▶ **TASK ITEM**
Using only the entries below, copy exactly the lines that begin at the one with "1286x497 pixels." and end at the one with "Click the undo arrow icon", both included. Drop the pictures.

▶ **EXTRACTED ENTRIES**
+ + + + +
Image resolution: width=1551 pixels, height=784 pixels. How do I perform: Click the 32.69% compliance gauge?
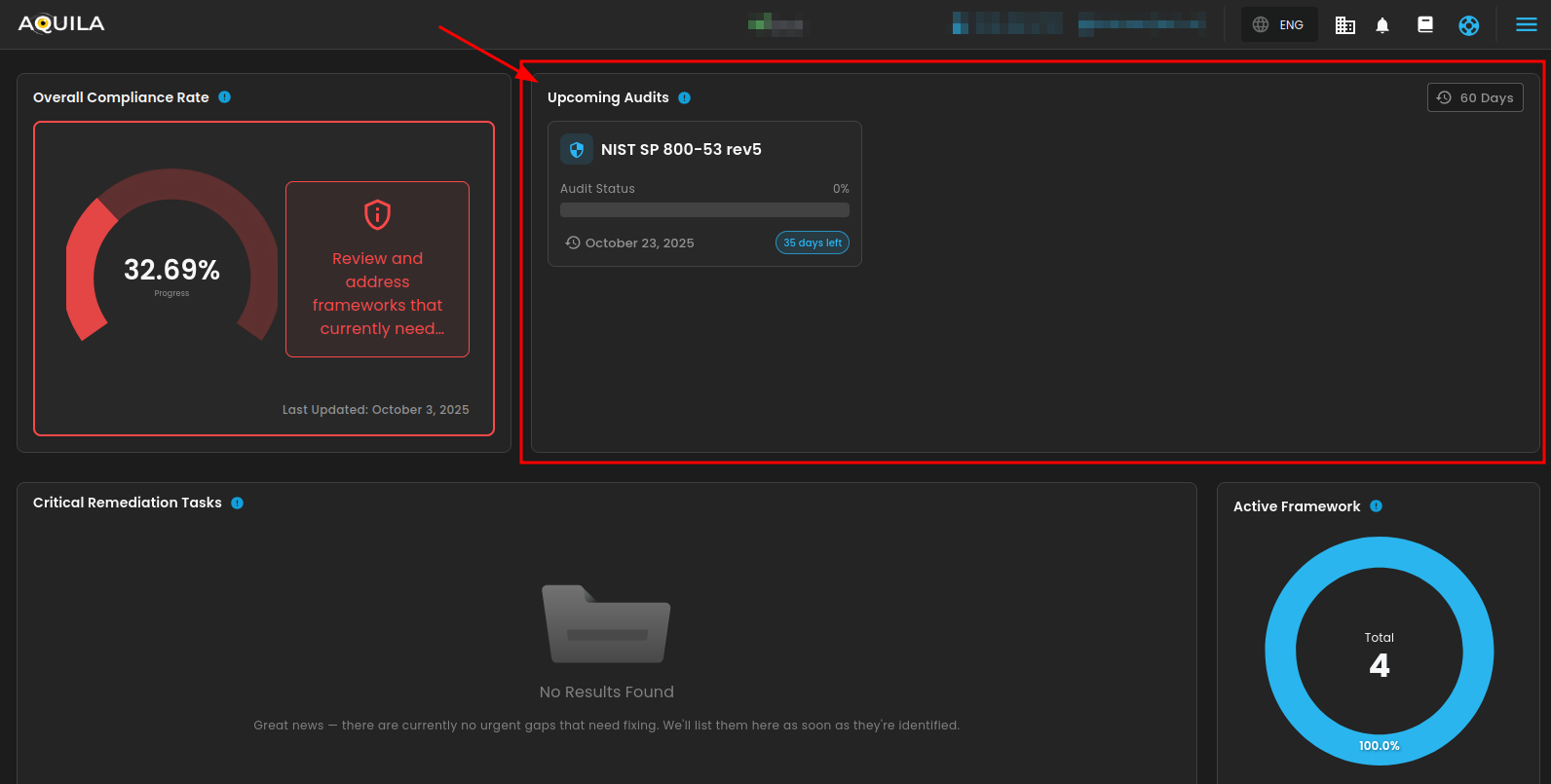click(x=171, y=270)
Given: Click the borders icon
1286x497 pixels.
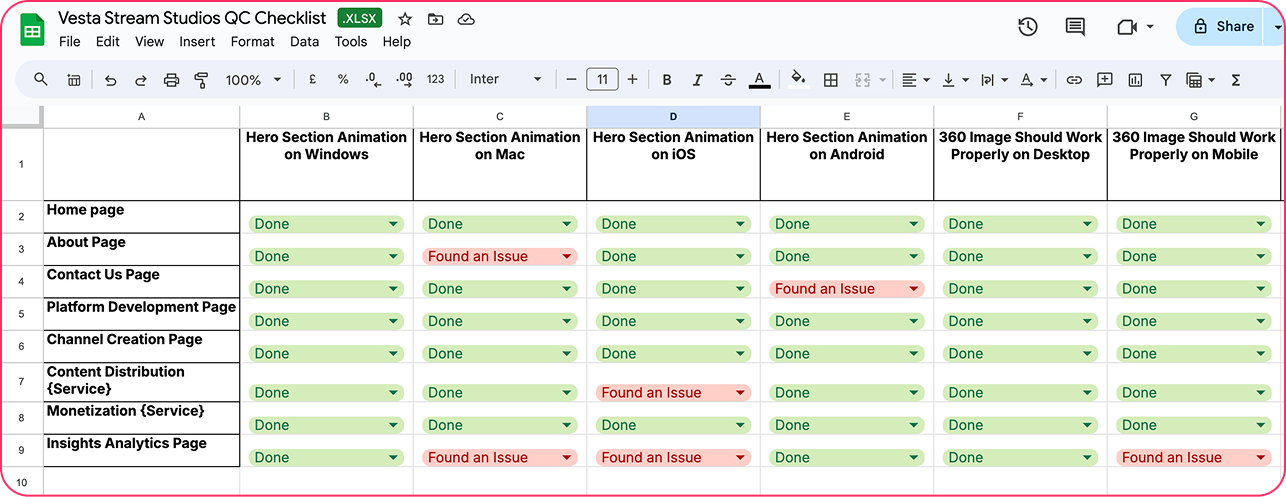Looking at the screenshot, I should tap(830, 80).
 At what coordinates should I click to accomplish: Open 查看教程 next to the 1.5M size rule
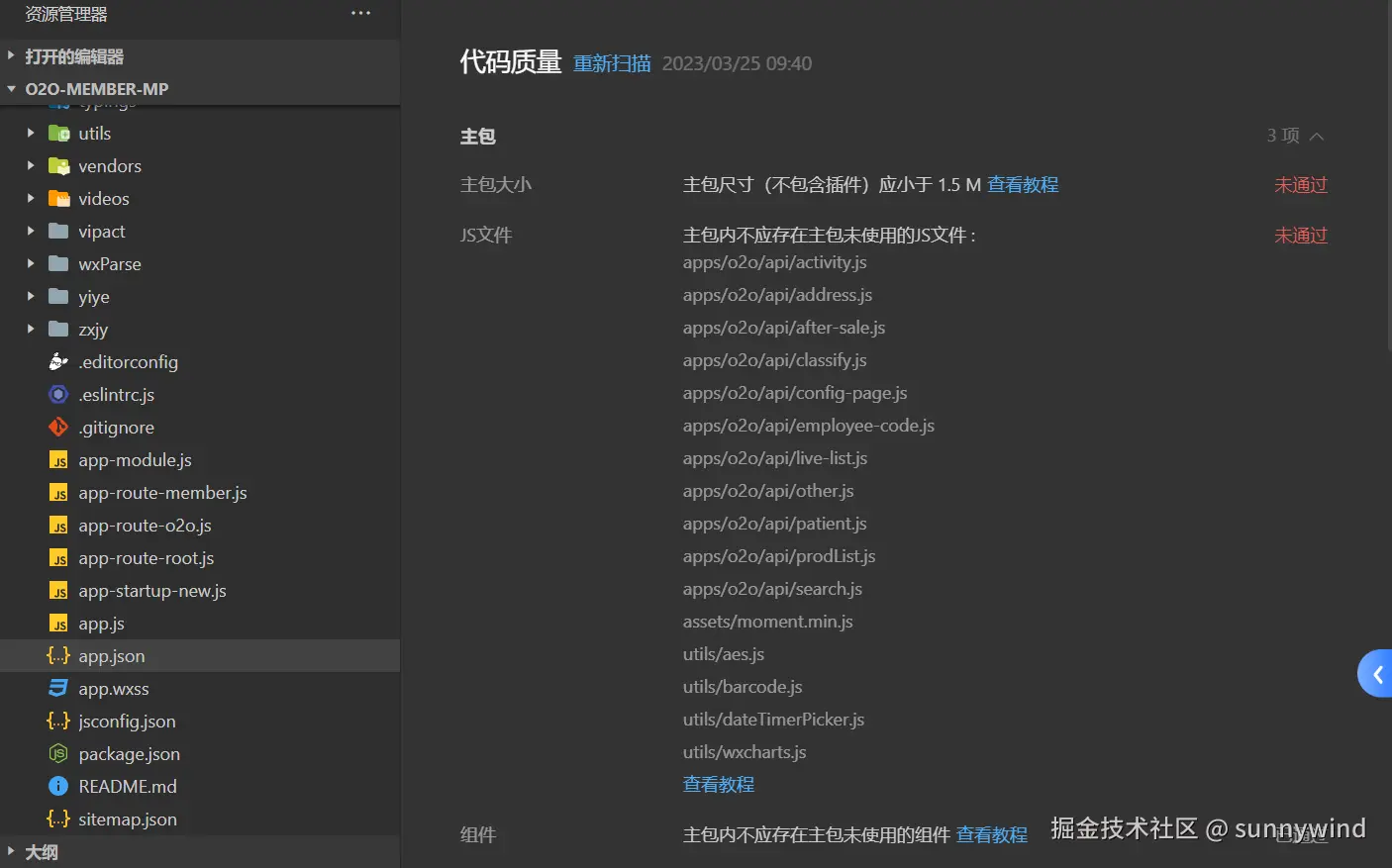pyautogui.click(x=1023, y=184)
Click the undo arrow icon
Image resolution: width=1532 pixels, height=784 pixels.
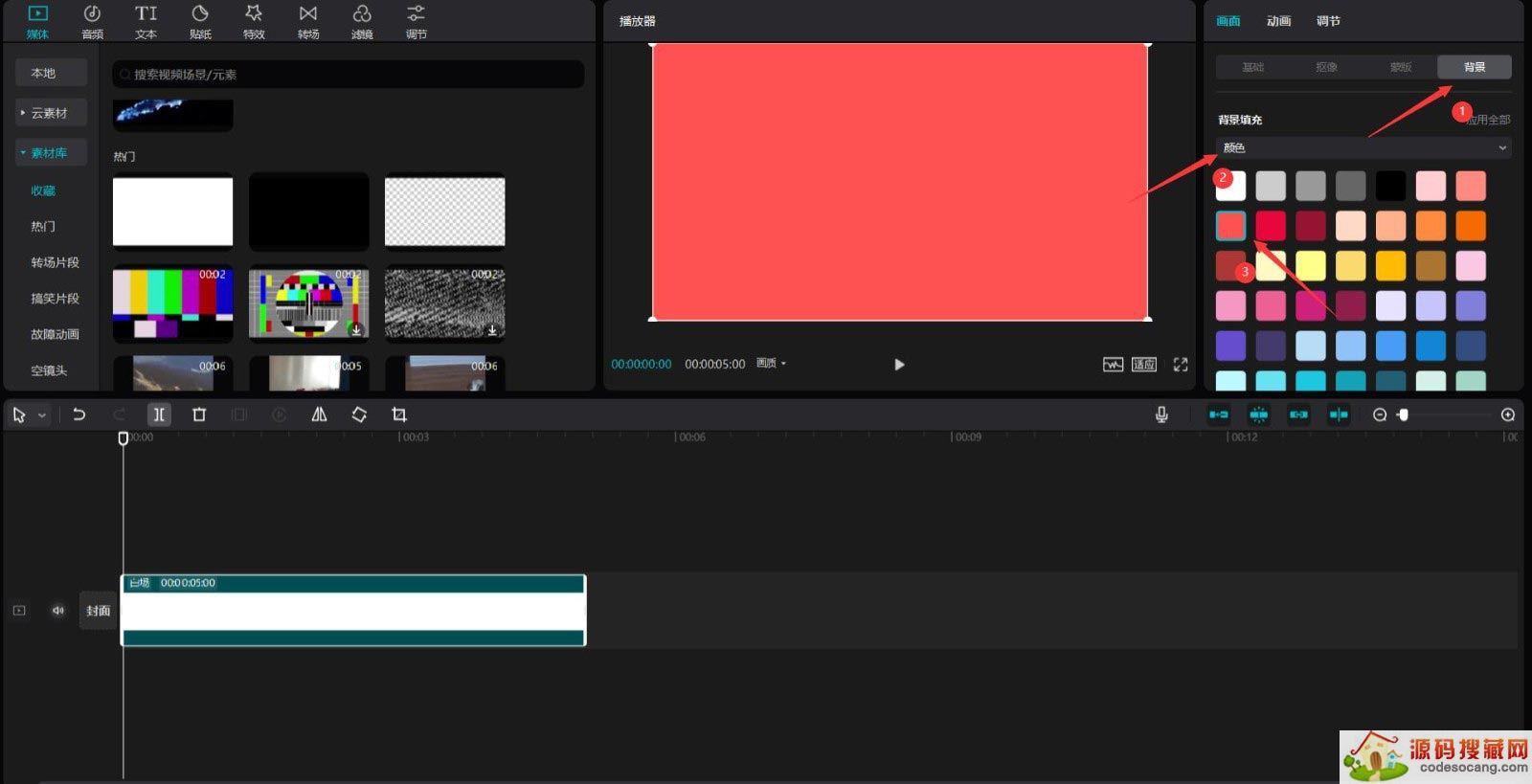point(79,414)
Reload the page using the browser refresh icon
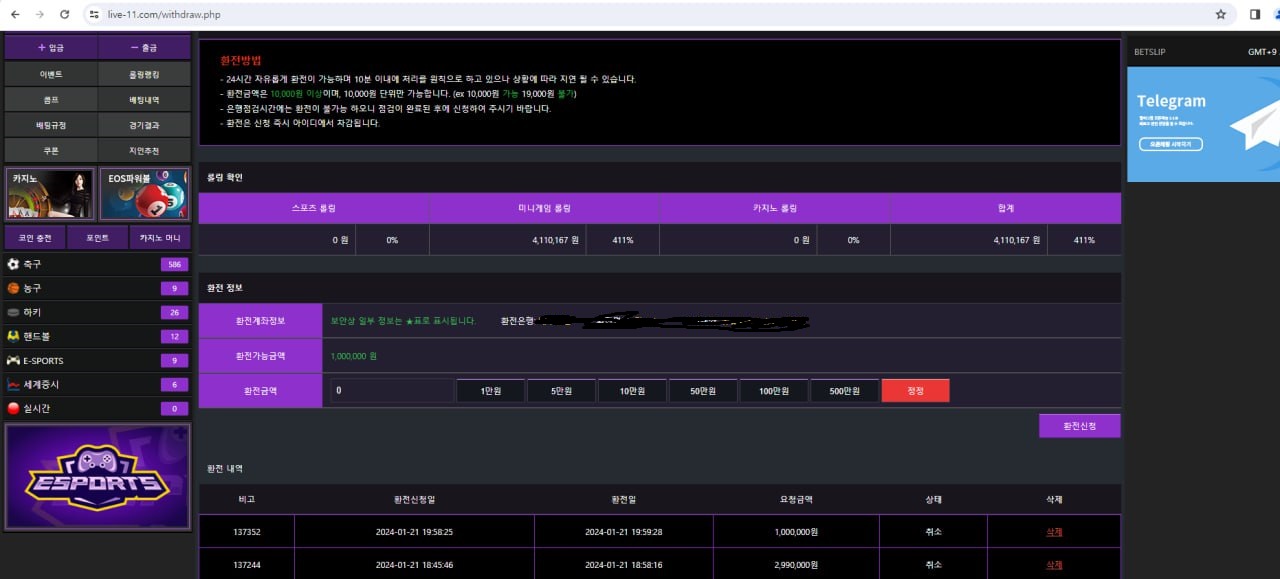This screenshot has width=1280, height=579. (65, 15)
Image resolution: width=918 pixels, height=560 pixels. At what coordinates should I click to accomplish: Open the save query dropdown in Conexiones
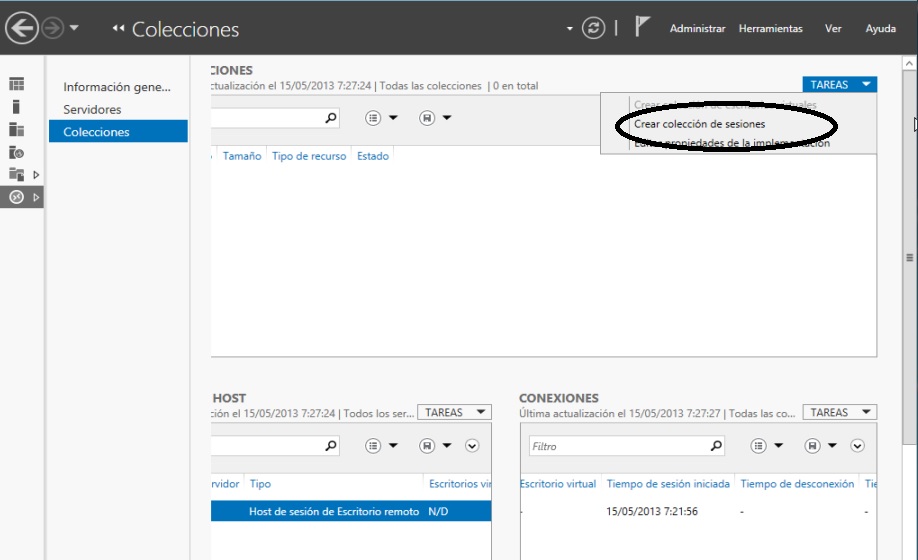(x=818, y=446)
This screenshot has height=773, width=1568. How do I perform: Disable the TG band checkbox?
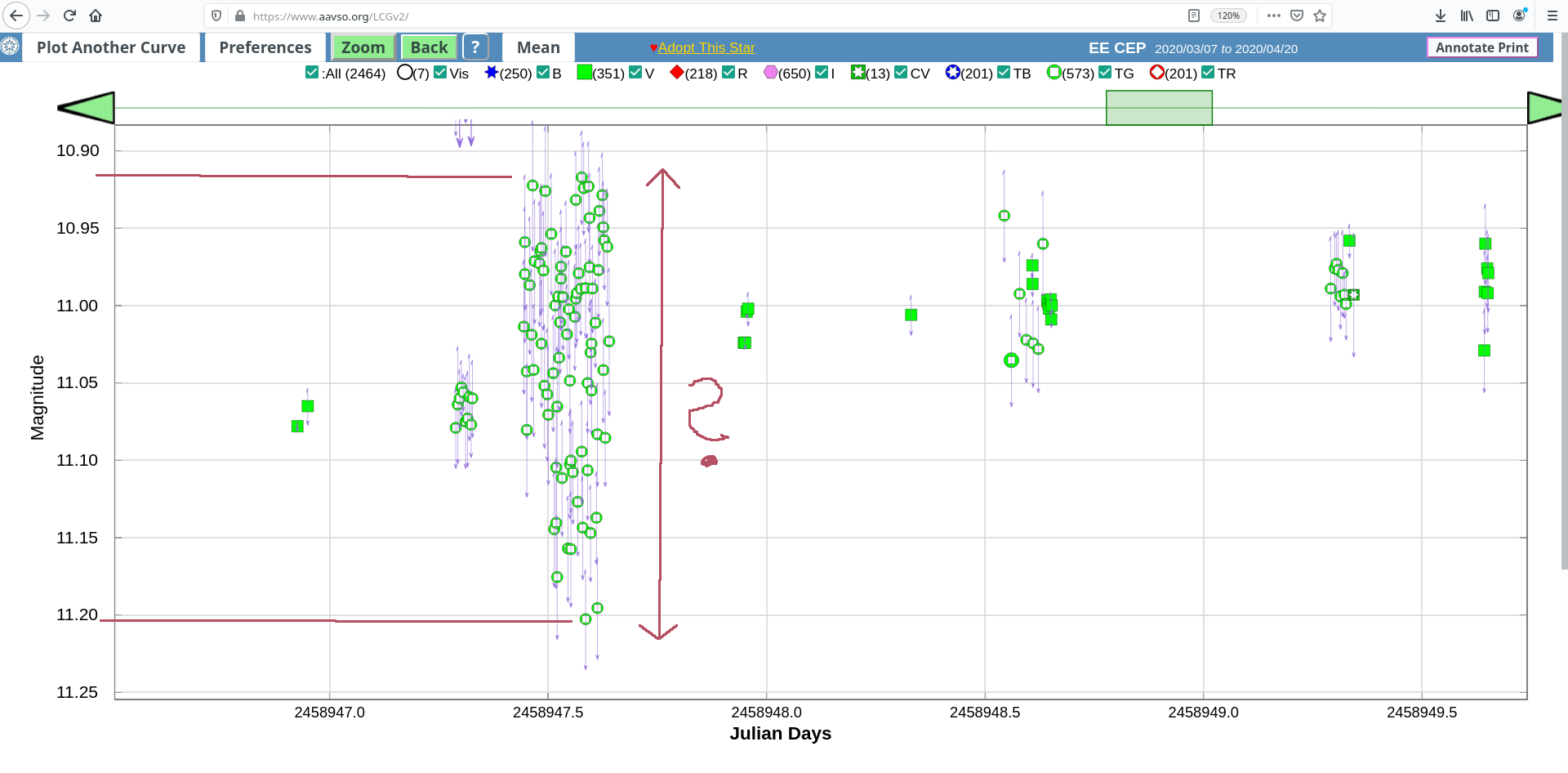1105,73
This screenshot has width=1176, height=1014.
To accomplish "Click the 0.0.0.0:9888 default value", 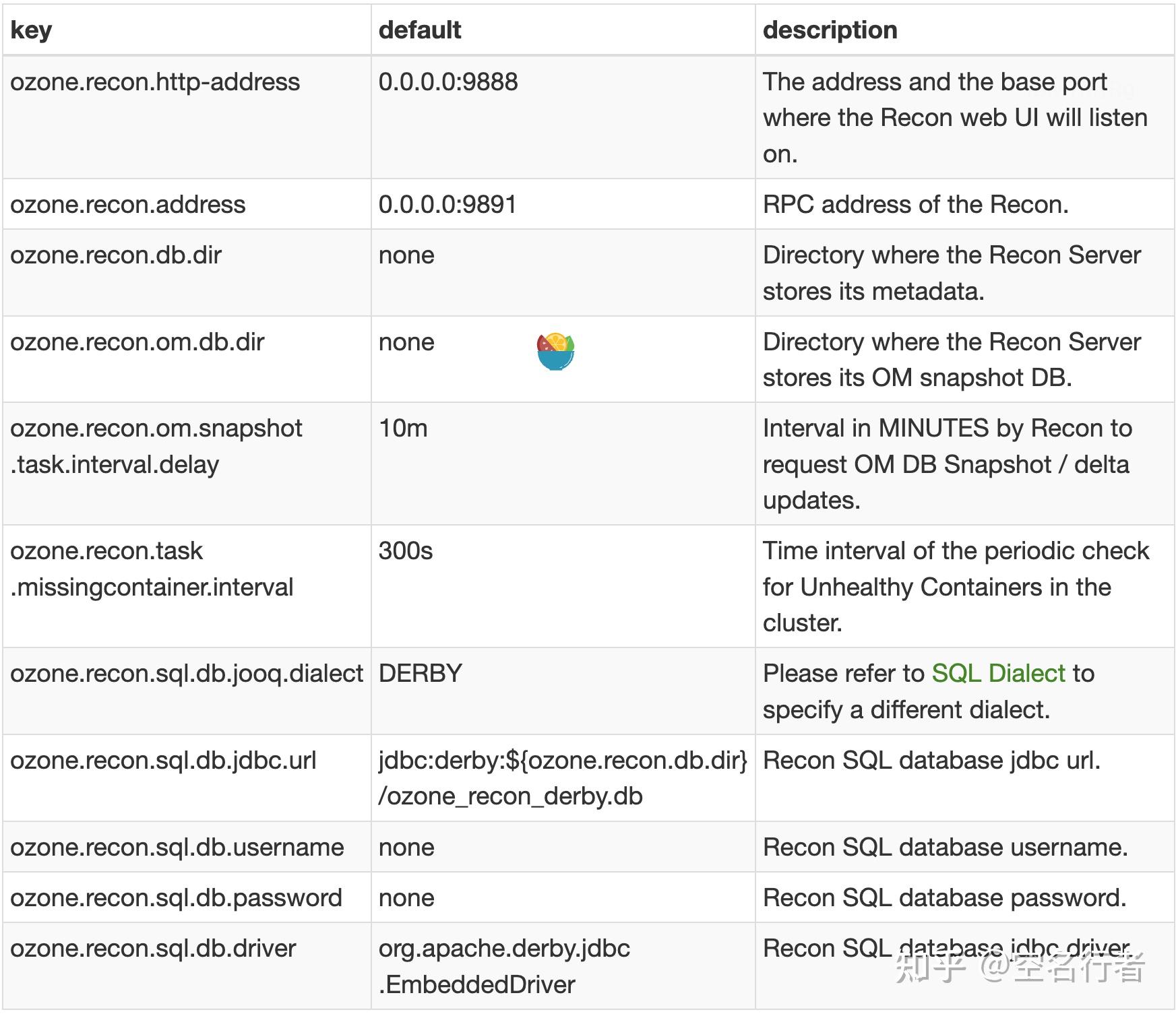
+ + + + +
▶ **TASK RESULT**
1286x497 pixels.
Looking at the screenshot, I should tap(830, 80).
 At what coordinates should I click to accomplish: Open 查看教程 next to the 1.5M size rule
pyautogui.click(x=1023, y=184)
Click the undo arrow icon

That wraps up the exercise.